真是难为觅儿了,从小就不得出水镜,若是当初梓芬没有被荼姚打下临渊台,他们的女儿本该受尽宠爱长大才是,怎会像现在这般因一个小小的贝壳便喜不自胜。
天帝自然不会继续追本溯源,想到一切的恶果,皆是他造就,无论是抛弃先花神,还是陷害嫡兄,谋夺未来长嫂。他理所当然的可以有三宫六院,男子风流乃是本性,太微只恨荼姚善妒狠毒。
忽听海妖歌声惑人,四周被下了结界,太微不担心你会有危险,他循声而去,便见一美人出水,那模样极为熟悉,唤醒了天帝曾经的一段风流回忆。
龙鱼族公主簌离,或该说,曾经的龙鱼族公主。
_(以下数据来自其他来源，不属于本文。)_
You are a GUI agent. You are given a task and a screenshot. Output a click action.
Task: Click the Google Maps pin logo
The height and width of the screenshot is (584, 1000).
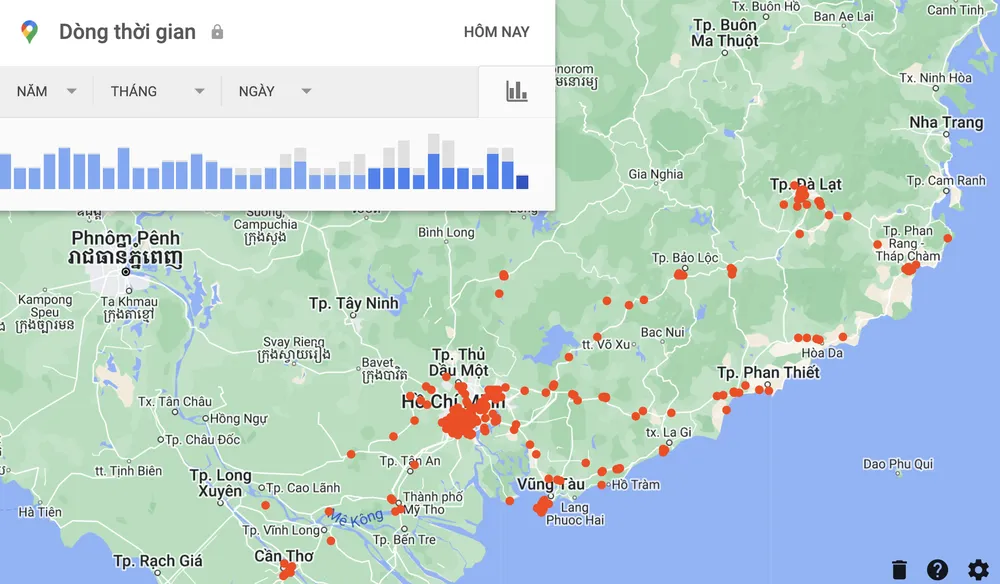(x=29, y=32)
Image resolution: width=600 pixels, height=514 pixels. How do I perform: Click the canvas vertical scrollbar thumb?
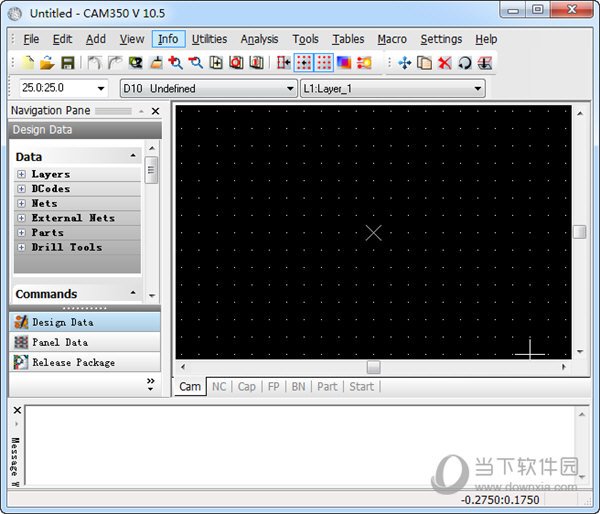(579, 232)
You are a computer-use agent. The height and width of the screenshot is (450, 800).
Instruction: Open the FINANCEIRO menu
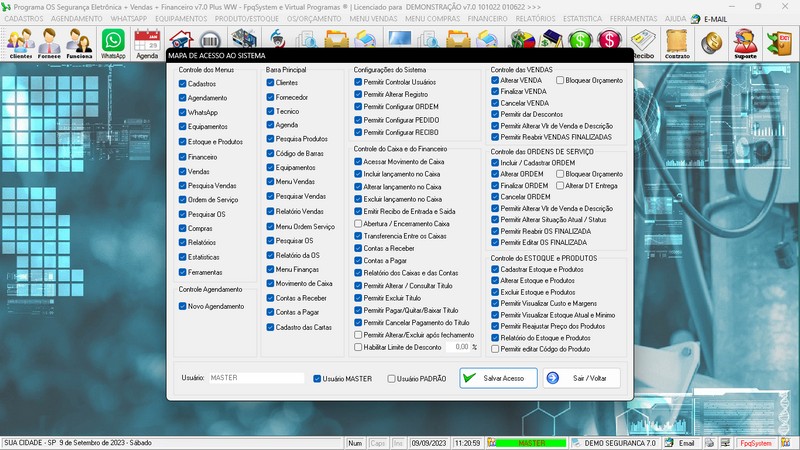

一来二往,哭哭啼啼也罢,情人重逢也喜,几番言语,太微与簌离消除了误会,当然是误会!过去种种都是天后荼姚自作主张,因妒生事,龙鱼族灭,天帝赶到只见浮尸遍海,以为美人香消玉陨,心痛不已,却无力回天。可叹鸟族势大,太微直言自己虽是天帝也无可奈何,一日听闻他们尚有一子,耗尽心力,方才瞒天过海,接上天去。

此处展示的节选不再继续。